我的心感到刺骨的寒冷,我一邊收拾,一遍默默的流著淚。饑寒交迫的感覺席卷著我的全身。
a就這樣站在一邊冷眼旁觀,時不時的冷嘲熱諷,仿佛這些活就應該是我一個人的。
我越乾越生氣,不由的抱怨道“你就站著看,你們都知道累,我不知道嗎?都不知道乾點活,大冬天的,冰鍋冷灶,現在都快黑了,大人不餓,孩子不用管嗎?”
“乾點破活就知道抱怨,有虧欠。咱沒見你在你家這樣呢?啥冰鍋冷灶的,你自己沒手,餓了不知道去做嗎?指望誰?”
“有幾個我呀,床不鋪,屋子不打掃,晚上睡大街嗎?我能指望誰呀?”我委屈的說道。
“我媽也要人照顧,你指望她嗎?你說你這心是啥做的?”
我還未開口,婆婆委屈巴巴的從屋子出來,看著他兒子一遍抹眼淚一邊又開始了表。
“雪兒呀,都怪我呀,你說我咋還不死呀……”
她越說哭的越厲害,大有不哭死不罷休的陣仗。
看見他媽哭,a一下子就暴躁了,他一邊把她媽扶進屋子,一邊罵我道“你看你這熊樣子,這下滿意了吧,非要把家裡攪得雞飛狗跳嗎?”

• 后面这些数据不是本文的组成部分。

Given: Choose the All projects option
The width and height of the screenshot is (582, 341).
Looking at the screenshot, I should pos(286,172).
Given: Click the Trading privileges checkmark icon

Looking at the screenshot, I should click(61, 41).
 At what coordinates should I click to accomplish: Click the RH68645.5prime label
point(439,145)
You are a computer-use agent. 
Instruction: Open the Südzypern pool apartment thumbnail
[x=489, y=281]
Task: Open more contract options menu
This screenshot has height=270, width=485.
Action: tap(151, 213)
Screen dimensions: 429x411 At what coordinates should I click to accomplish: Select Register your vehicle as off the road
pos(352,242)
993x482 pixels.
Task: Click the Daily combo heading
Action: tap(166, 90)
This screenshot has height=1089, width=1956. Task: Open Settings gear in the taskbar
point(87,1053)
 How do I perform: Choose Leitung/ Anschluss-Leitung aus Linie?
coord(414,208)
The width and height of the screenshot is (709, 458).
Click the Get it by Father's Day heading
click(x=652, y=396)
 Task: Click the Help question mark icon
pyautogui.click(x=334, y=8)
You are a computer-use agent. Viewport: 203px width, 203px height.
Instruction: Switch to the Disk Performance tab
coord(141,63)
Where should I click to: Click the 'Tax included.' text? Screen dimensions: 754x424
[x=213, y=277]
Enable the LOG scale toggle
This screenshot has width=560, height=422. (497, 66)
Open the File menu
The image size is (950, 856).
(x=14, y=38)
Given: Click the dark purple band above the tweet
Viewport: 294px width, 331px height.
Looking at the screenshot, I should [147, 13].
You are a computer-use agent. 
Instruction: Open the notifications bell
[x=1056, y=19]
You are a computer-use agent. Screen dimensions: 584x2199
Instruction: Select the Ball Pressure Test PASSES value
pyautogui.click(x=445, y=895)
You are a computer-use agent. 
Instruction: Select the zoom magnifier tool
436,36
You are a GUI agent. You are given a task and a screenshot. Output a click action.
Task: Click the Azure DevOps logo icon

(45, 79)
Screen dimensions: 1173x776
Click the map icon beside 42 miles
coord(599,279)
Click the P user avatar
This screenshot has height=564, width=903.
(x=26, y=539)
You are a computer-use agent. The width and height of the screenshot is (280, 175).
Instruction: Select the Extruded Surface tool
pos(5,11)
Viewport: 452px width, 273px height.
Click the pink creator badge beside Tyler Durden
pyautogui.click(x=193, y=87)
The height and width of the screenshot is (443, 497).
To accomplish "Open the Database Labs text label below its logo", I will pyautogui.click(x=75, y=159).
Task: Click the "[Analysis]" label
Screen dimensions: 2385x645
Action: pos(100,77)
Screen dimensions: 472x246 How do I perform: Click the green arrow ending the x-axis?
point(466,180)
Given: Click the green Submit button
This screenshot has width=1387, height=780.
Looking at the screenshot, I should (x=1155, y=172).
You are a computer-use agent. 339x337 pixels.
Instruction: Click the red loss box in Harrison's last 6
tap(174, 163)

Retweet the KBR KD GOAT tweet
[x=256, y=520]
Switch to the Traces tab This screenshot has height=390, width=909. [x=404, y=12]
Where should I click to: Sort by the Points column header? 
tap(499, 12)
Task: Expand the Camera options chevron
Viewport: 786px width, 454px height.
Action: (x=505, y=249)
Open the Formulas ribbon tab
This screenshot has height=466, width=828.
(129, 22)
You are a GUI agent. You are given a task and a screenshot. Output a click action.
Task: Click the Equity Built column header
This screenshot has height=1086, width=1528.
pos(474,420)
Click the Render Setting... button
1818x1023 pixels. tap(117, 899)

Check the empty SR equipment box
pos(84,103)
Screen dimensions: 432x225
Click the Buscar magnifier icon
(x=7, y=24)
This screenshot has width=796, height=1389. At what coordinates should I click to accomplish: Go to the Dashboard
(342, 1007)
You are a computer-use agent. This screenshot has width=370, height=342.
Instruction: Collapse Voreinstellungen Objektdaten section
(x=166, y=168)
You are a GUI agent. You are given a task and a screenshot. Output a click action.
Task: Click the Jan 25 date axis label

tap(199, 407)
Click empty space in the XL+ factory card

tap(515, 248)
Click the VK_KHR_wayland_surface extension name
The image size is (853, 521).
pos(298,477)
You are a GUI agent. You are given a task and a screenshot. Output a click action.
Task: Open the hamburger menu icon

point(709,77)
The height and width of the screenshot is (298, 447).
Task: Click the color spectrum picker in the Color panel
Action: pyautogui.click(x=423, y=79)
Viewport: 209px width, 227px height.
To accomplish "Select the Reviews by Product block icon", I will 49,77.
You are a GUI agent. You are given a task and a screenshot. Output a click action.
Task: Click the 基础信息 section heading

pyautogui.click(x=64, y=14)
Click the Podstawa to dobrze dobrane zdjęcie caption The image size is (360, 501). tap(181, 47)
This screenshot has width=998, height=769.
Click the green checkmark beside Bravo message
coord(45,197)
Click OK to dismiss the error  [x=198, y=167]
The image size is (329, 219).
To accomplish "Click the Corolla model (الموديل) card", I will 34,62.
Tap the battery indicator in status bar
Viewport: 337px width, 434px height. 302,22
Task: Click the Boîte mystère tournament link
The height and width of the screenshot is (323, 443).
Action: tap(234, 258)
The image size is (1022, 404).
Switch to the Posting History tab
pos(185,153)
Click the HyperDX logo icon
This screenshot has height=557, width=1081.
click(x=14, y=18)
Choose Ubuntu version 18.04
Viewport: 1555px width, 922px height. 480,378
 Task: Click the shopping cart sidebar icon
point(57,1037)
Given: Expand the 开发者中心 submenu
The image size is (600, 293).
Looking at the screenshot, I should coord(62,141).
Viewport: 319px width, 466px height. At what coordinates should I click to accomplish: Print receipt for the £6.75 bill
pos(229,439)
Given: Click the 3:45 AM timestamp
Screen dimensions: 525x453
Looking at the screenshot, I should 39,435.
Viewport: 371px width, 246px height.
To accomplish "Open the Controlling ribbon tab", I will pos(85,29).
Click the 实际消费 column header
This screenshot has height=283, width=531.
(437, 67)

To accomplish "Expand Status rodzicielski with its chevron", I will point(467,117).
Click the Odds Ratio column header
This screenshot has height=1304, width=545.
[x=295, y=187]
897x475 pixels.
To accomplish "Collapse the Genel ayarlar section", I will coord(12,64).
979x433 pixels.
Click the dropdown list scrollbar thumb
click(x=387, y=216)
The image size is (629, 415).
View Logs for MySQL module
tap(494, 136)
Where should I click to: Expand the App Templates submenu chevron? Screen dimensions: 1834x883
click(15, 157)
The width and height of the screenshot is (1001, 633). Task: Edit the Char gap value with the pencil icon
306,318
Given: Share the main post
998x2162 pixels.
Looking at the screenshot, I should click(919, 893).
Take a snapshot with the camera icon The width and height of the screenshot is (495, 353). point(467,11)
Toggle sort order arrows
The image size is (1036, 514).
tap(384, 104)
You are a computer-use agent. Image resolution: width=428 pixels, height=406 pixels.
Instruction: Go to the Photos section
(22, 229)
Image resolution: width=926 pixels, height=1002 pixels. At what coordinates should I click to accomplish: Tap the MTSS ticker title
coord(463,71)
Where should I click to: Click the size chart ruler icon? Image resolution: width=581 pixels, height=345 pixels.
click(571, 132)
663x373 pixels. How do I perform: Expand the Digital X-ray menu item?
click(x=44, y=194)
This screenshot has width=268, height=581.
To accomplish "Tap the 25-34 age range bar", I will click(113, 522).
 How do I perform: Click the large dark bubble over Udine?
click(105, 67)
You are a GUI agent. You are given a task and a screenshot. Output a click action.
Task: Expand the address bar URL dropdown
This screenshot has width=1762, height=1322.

我的心堵的更難受了,那種啞巴吃黃連,有苦說不出的感覺讓我窒息。
a在扶完他媽也不知道出門乾啥去了去了。
a一走,我本以為我不吭聲,事情就過去了,沒成想,婆婆見a走了,我又不吭聲更來勁了。她從屋子出來,坐在沙發上叨叨道“誰家的媳婦不乾家務,你乾個家務怎麼了?真不知道你爸媽咋教你的?”
我一聽她說我爸媽當下不樂意了。
“都這會了,活還那麼多,孩子飯也沒吃。我就讓你兒子一起乾點活麼!”
“你就應該乾活,天底下哪有男的乾家務的道理。你憑啥喊我兒子乾活。你自己不看看你自己啥德行。我都舍不得讓他乾啥,你憑啥!再說你乾點能死還是咋的?”
我被氣的整個人都蒙了,一時都不知道怎麼反駁她了。
她見我不吭聲,繼續罵罵咧咧了半天。也許是怕a回來撞見她正在罵人,她的形象破壞,也許是罵累了,終於在天徹底黑了時,從我的屋子離開了。
我委屈的像個孩子,眼淚早已泛濫成災,哽咽著收拾好了屋子。淚水夾雜著灰塵流進我的嘴裡,又苦又澀。豆豆蜷縮在沙發的角落裡,安靜的不敢出聲。
看著可憐的孩子,我擦乾眼淚,帶著他去廚房給他弄了些吃的。吃完飯,我把這豆豆緊緊的抱在懷裡安慰了半天小家夥才開口說話了。
“媽媽,我長大一定好好保護你!”小家夥盯著我滿臉認真地說道。